The pilot episode hits the right tone, selling a premise that is ridiculous in so many ways. A judge orders two adults to take custody of their 15-year-old daughter because no one else will take her; the mom (Shiri Appleby of “Roswell”) isn’t aware that the kid had never been adopted and the dad (Kristoffer Polaha) doesn’t even know he has a kid.
It’s the way the unwanted teen, Lux (Britt Robertson), delivers her lines, deadpan or dead serious, that got me.
On the stairs outside the courthouse: “Well, that was the opposite of being emancipated.”
Cate: “Was (being in foster homes) really that bad?” Lux: “Worse.”
But like an adult drama answer to the kid comedy of “Punky Brewster,” the seriousness of the pilot’s issues quickly give way to the weekly workings of the show, as Cate and Baze learn — slowly and awkwardly — how to be parents 15 years late.
I can’t think of a show with this deep of a character roster since “Once and Again,” where Tigelaar had a small behind-the-scenes role and clearly soaked up tons of knowledge.
There’s Cate, the co-host of a relationship radio show with her fiancé, Ryan (Kerr Smith, in his first notable role since “Dawson’s Creek”).
Polaha, good in “Miss/Guided,” gets something meatier here as a bar owner learning to be a dad even though he has a rocky relationship with his own dad, from whom he rents the bar. (The bar and Baze’s loft above it already feel like iconic locations, as does Lux’s attic bedroom in Cate and Ryan’s house.)
Britt Robertson, who pops off the screen as a ’70s kid in “Swingtown,” finds a balance between being an immature teenager and being street smart (her boyfriend and best friends — ex-foster kids themselves — somehow manage to rent an apartment of their own, as was Lux’s intention before the judge’s ruling). She makes the decisions of a kid but has a mature demeanor — Lux does stupid things like throw a kegger in Baze’s loft, yet she understands why Baze yells at her for doing it.

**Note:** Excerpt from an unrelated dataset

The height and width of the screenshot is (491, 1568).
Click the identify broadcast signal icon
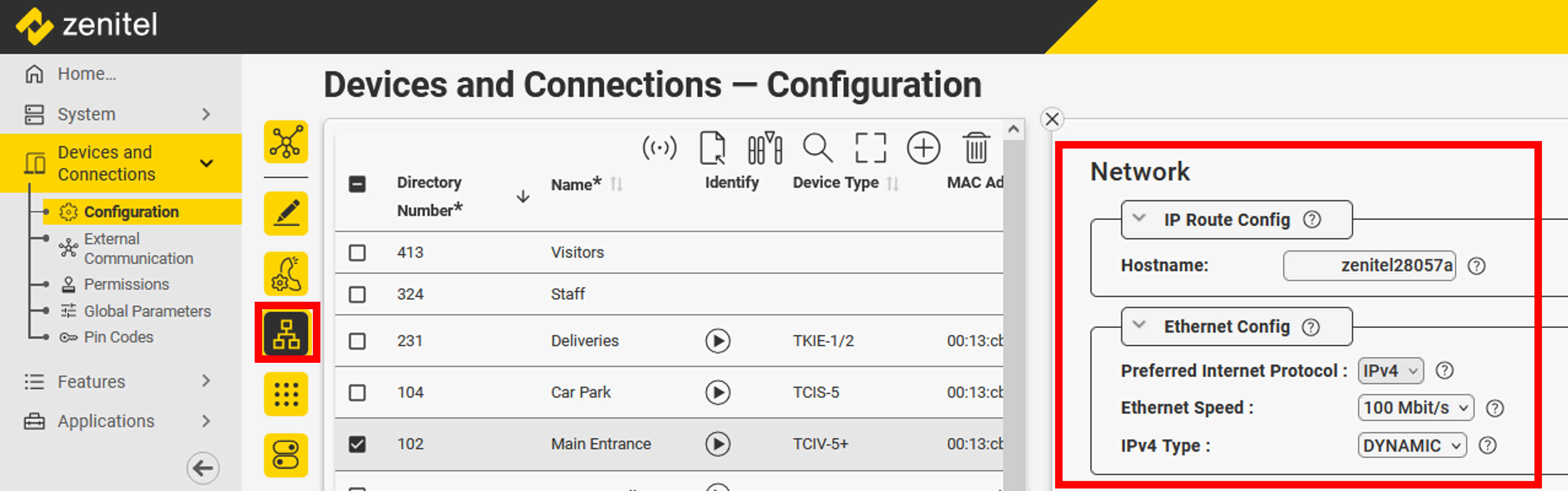[x=659, y=148]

The character roster keeps spinning off in intriguing directions. There are also Lux’s potential friends at her new school, Baze’s buddies from the bar, Cate’s best friend at work and Cate’s mom (Cynthia Stevenson from “Dead Like Me”). Most shows are content to focus on the regulars, bringing in side characters only rarely, but on “Life Unexpected,” any of these folks could weave in and out of the story any week. That’s logistically difficult to pull off, but it adds a lot of realism to the proceedings.
Early on “Once and Again,” Lily and Jake hook up, leaving Rick hurt. On Monday, it looks like Cate and Baze might engage in similar behavior, leaving Ryan in the lurch. I hope Cate and Ryan become a happy couple with a wonderful makeshift family just like Lily and Rick. I hardly know a thing about Ryan (there hasn’t been a Ryan episode yet), but I’m already rooting for the guy, even though I like Baze also.
That’s just another example of how “Life Unexpected” gets under your skin. Without seeming to try to hard, it has become my favorite show on TV.